Saved entries:
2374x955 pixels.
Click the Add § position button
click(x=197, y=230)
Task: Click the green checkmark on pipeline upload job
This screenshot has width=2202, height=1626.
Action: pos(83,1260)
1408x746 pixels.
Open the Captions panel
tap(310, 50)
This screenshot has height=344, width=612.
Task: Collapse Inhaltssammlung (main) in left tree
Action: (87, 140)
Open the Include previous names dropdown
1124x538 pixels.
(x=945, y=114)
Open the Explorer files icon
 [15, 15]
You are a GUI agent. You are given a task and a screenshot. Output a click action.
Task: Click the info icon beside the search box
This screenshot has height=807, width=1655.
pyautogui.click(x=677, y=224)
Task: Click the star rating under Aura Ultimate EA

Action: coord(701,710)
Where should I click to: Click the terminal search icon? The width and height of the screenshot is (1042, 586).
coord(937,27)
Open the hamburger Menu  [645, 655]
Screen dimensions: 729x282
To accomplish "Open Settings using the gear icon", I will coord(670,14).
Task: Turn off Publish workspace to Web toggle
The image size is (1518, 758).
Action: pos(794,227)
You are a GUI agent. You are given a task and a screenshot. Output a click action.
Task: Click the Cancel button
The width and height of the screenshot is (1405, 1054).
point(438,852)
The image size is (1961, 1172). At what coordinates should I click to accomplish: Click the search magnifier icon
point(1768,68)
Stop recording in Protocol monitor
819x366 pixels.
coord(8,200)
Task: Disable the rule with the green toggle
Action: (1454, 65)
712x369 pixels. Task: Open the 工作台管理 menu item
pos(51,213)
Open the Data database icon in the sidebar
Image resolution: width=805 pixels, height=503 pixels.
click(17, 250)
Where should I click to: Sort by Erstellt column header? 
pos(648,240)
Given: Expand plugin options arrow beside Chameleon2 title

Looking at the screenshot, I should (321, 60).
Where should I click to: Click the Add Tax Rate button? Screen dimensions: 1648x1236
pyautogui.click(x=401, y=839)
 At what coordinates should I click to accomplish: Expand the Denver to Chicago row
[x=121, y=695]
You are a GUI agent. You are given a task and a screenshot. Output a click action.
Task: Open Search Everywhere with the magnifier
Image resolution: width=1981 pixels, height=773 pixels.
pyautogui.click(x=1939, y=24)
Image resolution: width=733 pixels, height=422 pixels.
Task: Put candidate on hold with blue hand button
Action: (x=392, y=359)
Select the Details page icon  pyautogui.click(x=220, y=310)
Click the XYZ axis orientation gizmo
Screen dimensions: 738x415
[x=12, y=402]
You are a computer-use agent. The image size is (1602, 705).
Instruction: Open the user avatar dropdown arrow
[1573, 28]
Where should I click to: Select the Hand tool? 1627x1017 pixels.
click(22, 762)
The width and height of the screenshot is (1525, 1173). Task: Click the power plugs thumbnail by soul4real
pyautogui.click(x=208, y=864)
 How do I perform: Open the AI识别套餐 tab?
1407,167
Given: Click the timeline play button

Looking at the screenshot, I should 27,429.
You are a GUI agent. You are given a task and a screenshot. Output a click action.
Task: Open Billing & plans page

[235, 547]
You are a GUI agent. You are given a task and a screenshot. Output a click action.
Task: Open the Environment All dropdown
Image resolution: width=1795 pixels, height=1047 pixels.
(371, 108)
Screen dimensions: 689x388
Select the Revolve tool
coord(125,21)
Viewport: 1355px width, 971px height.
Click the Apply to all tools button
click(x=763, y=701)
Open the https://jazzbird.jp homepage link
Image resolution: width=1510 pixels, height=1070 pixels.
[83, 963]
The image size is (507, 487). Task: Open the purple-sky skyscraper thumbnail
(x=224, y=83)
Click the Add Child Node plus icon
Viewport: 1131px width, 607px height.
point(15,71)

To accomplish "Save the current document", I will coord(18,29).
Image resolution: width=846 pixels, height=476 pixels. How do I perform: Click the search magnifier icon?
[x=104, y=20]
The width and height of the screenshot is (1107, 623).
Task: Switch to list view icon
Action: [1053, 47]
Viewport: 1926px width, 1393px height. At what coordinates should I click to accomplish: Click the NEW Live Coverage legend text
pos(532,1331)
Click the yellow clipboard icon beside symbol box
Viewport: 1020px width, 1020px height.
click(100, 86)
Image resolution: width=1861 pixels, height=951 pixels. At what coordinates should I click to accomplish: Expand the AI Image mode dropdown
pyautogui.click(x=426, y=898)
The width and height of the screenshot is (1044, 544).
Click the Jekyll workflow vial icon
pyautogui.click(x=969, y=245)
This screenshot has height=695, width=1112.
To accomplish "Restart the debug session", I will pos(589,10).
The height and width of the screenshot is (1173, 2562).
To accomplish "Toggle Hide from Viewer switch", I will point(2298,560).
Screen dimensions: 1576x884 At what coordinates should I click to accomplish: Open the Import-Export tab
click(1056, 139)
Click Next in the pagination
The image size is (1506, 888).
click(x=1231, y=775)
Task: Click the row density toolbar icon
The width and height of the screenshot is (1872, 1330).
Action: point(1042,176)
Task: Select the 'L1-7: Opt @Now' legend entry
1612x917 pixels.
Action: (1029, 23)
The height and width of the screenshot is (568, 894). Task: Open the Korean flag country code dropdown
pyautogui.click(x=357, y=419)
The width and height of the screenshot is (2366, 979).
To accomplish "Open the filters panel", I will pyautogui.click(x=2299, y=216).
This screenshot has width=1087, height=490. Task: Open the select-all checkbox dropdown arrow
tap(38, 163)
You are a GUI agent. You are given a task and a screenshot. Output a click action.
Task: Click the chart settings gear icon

WORK TASK:
Please output all of the entries without changing a single character.

WRITTEN SOLUTION:
2374x955 pixels.
Click the Add § position button
click(x=197, y=230)
Task: Click the green checkmark on pipeline upload job
This screenshot has width=2202, height=1626.
Action: pos(83,1260)
1408x746 pixels.
Open the Captions panel
tap(310, 50)
This screenshot has height=344, width=612.
Task: Collapse Inhaltssammlung (main) in left tree
Action: (87, 140)
Open the Include previous names dropdown
1124x538 pixels.
(x=945, y=114)
Open the Explorer files icon
 [15, 15]
You are a GUI agent. You are given a task and a screenshot. Output a click action.
Task: Click the info icon beside the search box
This screenshot has height=807, width=1655.
pyautogui.click(x=677, y=224)
Task: Click the star rating under Aura Ultimate EA

Action: coord(701,710)
Where should I click to: Click the terminal search icon? The width and height of the screenshot is (1042, 586).
coord(937,27)
Open the hamburger Menu  [645, 655]
Screen dimensions: 729x282
To accomplish "Open Settings using the gear icon", I will coord(670,14).
Task: Turn off Publish workspace to Web toggle
The image size is (1518, 758).
Action: pos(794,227)
You are a GUI agent. You are given a task and a screenshot. Output a click action.
Task: Click the Cancel button
The width and height of the screenshot is (1405, 1054).
point(438,852)
The image size is (1961, 1172). At what coordinates should I click to accomplish: Click the search magnifier icon
point(1768,68)
Stop recording in Protocol monitor
819x366 pixels.
coord(8,200)
Task: Disable the rule with the green toggle
Action: (1454, 65)
712x369 pixels. Task: Open the 工作台管理 menu item
pos(51,213)
Open the Data database icon in the sidebar
Image resolution: width=805 pixels, height=503 pixels.
click(17, 250)
Where should I click to: Sort by Erstellt column header? 
pos(648,240)
Given: Expand plugin options arrow beside Chameleon2 title

Looking at the screenshot, I should (321, 60).
Where should I click to: Click the Add Tax Rate button? Screen dimensions: 1648x1236
pyautogui.click(x=401, y=839)
 At what coordinates should I click to accomplish: Expand the Denver to Chicago row
[x=121, y=695]
You are a GUI agent. You are given a task and a screenshot. Output a click action.
Task: Open Search Everywhere with the magnifier
Image resolution: width=1981 pixels, height=773 pixels.
pyautogui.click(x=1939, y=24)
Image resolution: width=733 pixels, height=422 pixels.
Task: Put candidate on hold with blue hand button
Action: (x=392, y=359)
Select the Details page icon  pyautogui.click(x=220, y=310)
Click the XYZ axis orientation gizmo
Screen dimensions: 738x415
[x=12, y=402]
You are a computer-use agent. The image size is (1602, 705).
Instruction: Open the user avatar dropdown arrow
[1573, 28]
Where should I click to: Select the Hand tool? 1627x1017 pixels.
click(22, 762)
The width and height of the screenshot is (1525, 1173). Task: Click the power plugs thumbnail by soul4real
pyautogui.click(x=208, y=864)
 How do I perform: Open the AI识别套餐 tab?
1407,167
Given: Click the timeline play button

Looking at the screenshot, I should 27,429.
You are a GUI agent. You are given a task and a screenshot. Output a click action.
Task: Open Billing & plans page

[235, 547]
You are a GUI agent. You are given a task and a screenshot. Output a click action.
Task: Open the Environment All dropdown
Image resolution: width=1795 pixels, height=1047 pixels.
(371, 108)
Screen dimensions: 689x388
Select the Revolve tool
coord(125,21)
Viewport: 1355px width, 971px height.
Click the Apply to all tools button
click(x=763, y=701)
Open the https://jazzbird.jp homepage link
Image resolution: width=1510 pixels, height=1070 pixels.
[83, 963]
The image size is (507, 487). Task: Open the purple-sky skyscraper thumbnail
(x=224, y=83)
Click the Add Child Node plus icon
Viewport: 1131px width, 607px height.
point(15,71)

To accomplish "Save the current document", I will coord(18,29).
Image resolution: width=846 pixels, height=476 pixels. How do I perform: Click the search magnifier icon?
[x=104, y=20]
The width and height of the screenshot is (1107, 623).
Task: Switch to list view icon
Action: [1053, 47]
Viewport: 1926px width, 1393px height. At what coordinates should I click to accomplish: Click the NEW Live Coverage legend text
pos(532,1331)
Click the yellow clipboard icon beside symbol box
Viewport: 1020px width, 1020px height.
click(100, 86)
Image resolution: width=1861 pixels, height=951 pixels. At what coordinates should I click to accomplish: Expand the AI Image mode dropdown
pyautogui.click(x=426, y=898)
The width and height of the screenshot is (1044, 544).
Click the Jekyll workflow vial icon
pyautogui.click(x=969, y=245)
This screenshot has height=695, width=1112.
To accomplish "Restart the debug session", I will pos(589,10).
The height and width of the screenshot is (1173, 2562).
To accomplish "Toggle Hide from Viewer switch", I will point(2298,560).
Screen dimensions: 1576x884 At what coordinates should I click to accomplish: Open the Import-Export tab
click(1056, 139)
Click Next in the pagination
The image size is (1506, 888).
click(x=1231, y=775)
Task: Click the row density toolbar icon
The width and height of the screenshot is (1872, 1330).
Action: point(1042,176)
Task: Select the 'L1-7: Opt @Now' legend entry
1612x917 pixels.
Action: (1029, 23)
The height and width of the screenshot is (568, 894). Task: Open the Korean flag country code dropdown
pyautogui.click(x=357, y=419)
The width and height of the screenshot is (2366, 979).
To accomplish "Open the filters panel", I will pyautogui.click(x=2299, y=216).
This screenshot has width=1087, height=490. Task: Open the select-all checkbox dropdown arrow
tap(38, 163)
You are a GUI agent. You are given a task and a screenshot. Output a click action.
Task: Click the chart settings gear icon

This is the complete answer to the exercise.